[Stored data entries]
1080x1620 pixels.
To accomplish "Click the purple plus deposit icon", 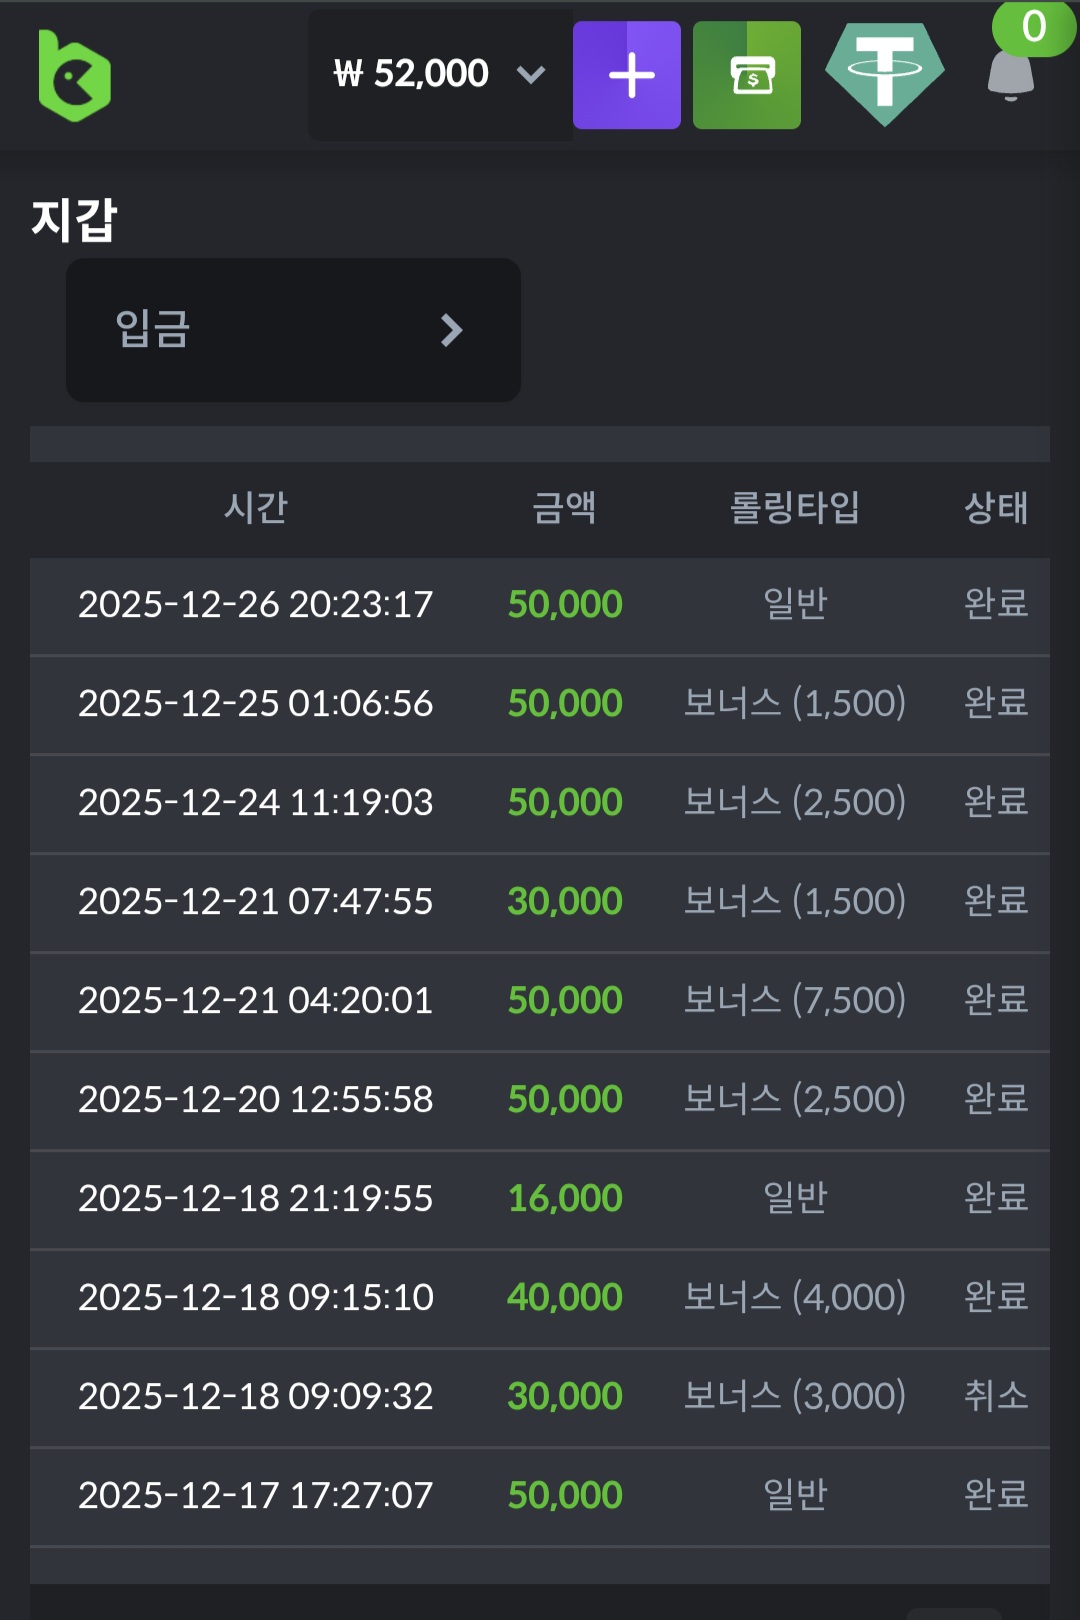I will click(627, 76).
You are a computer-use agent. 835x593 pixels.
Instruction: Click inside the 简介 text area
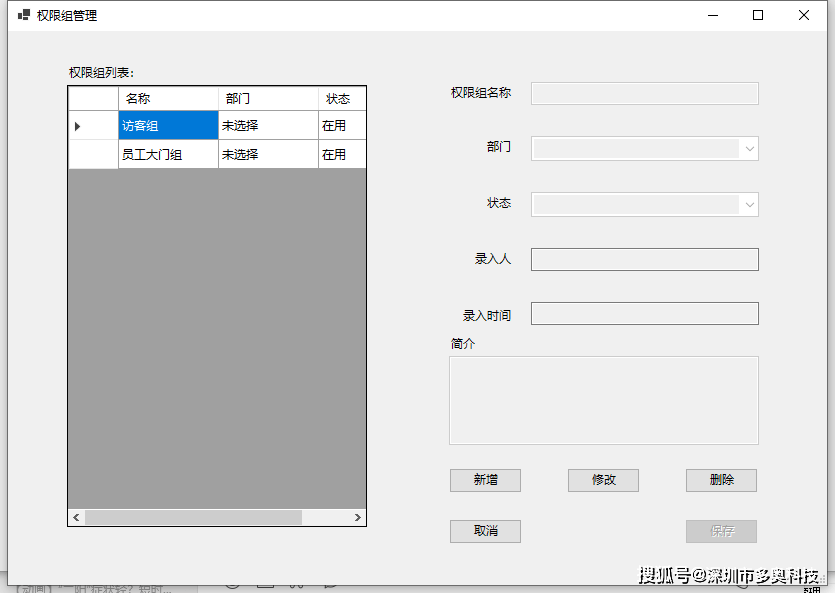click(603, 398)
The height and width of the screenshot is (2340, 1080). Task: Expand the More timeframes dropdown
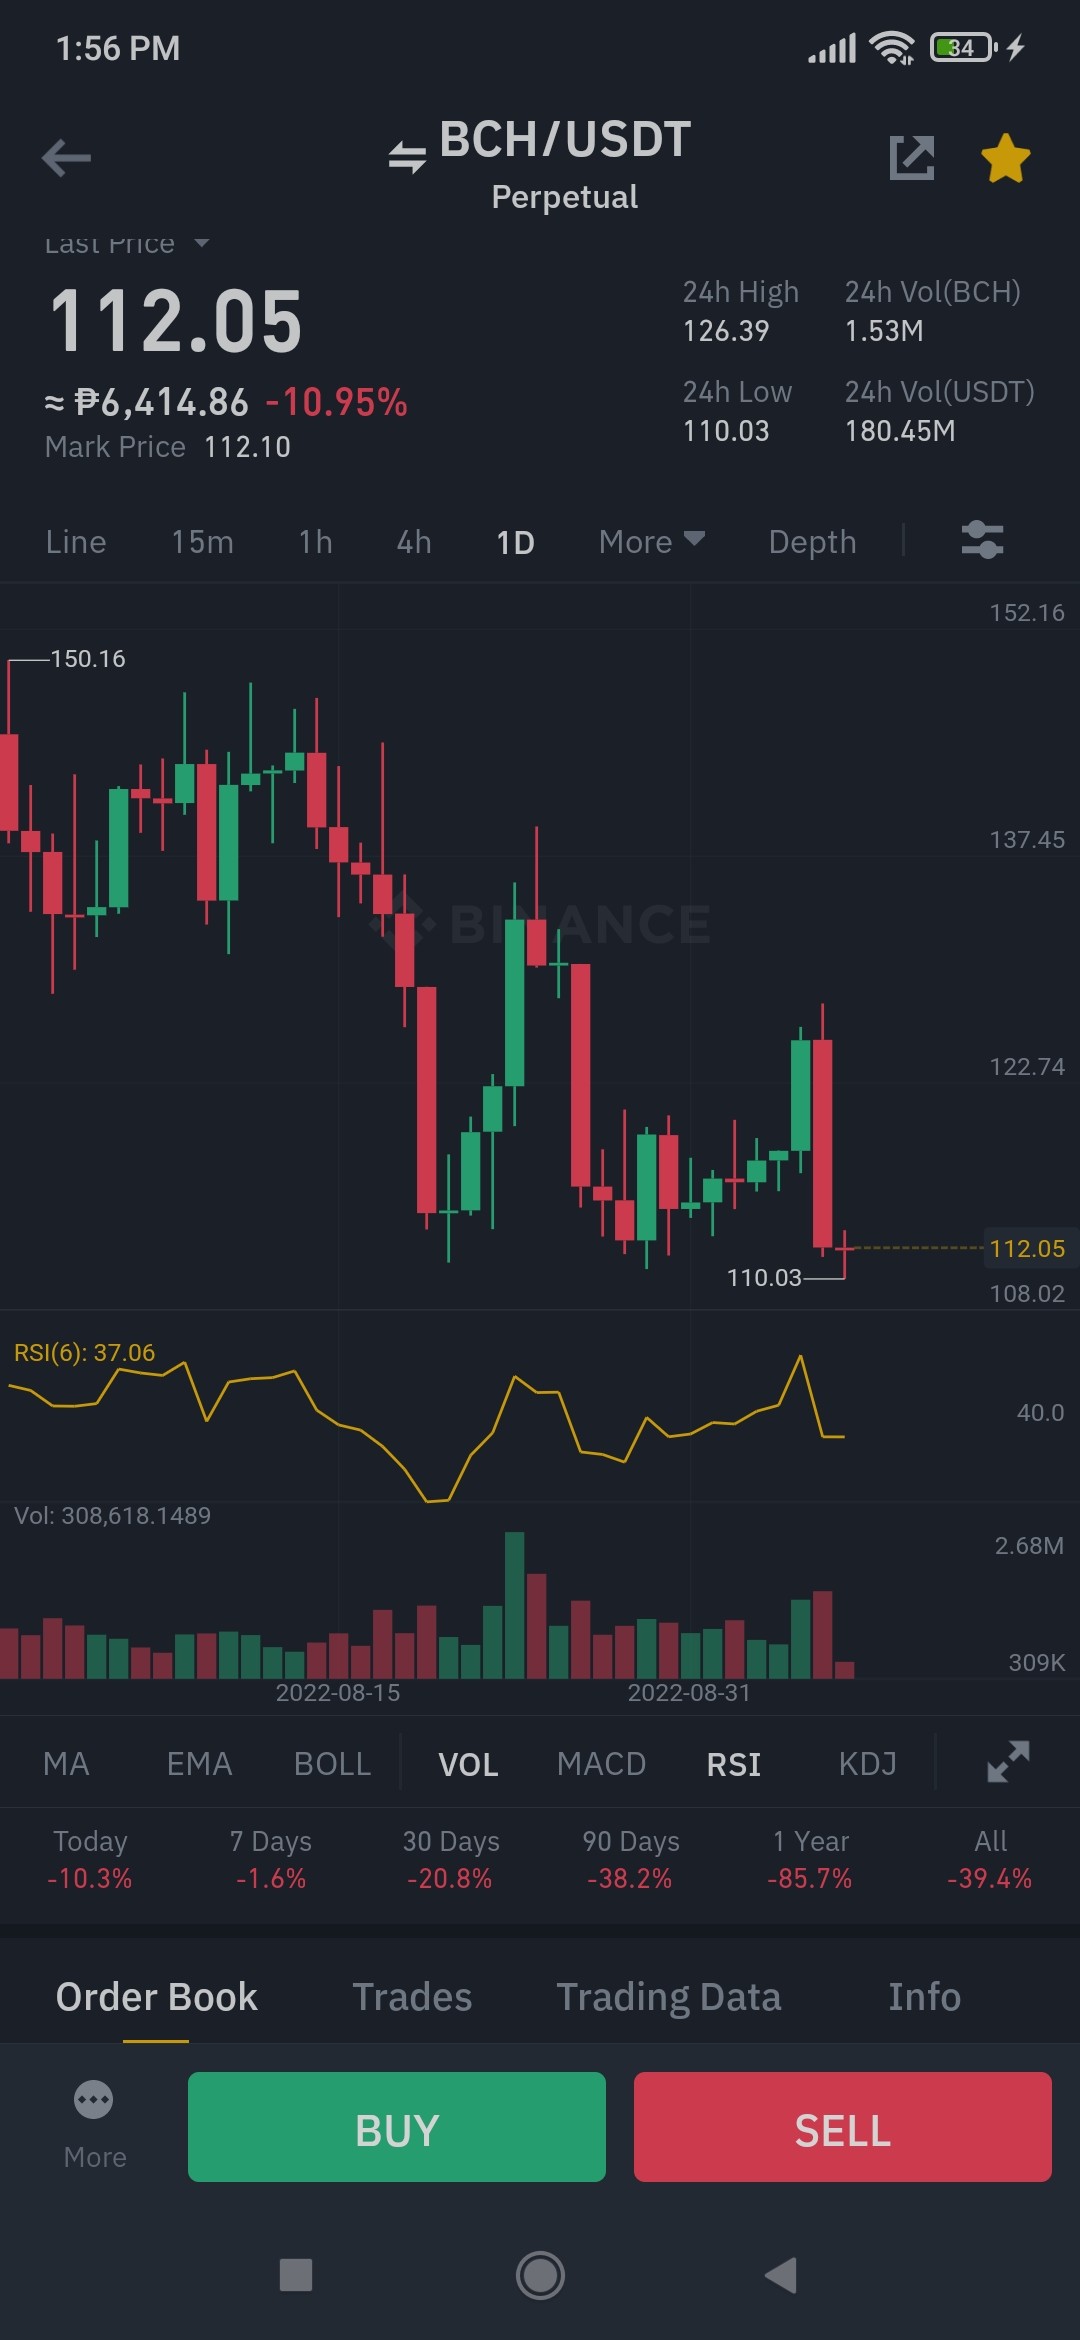[652, 542]
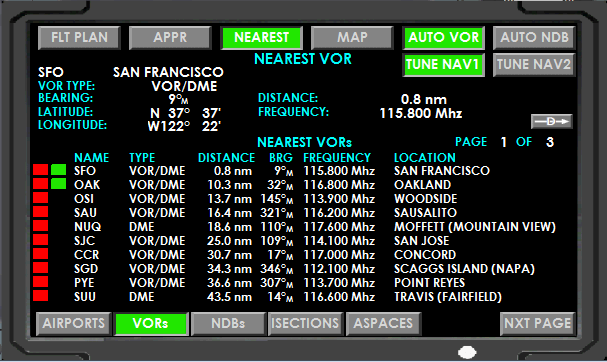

Task requirements:
Scan the lines above for the word "pixels", then copy each line that has it.

Task output:
1080x1620 pixels.
You are a computer-use agent. 835x593 pixels.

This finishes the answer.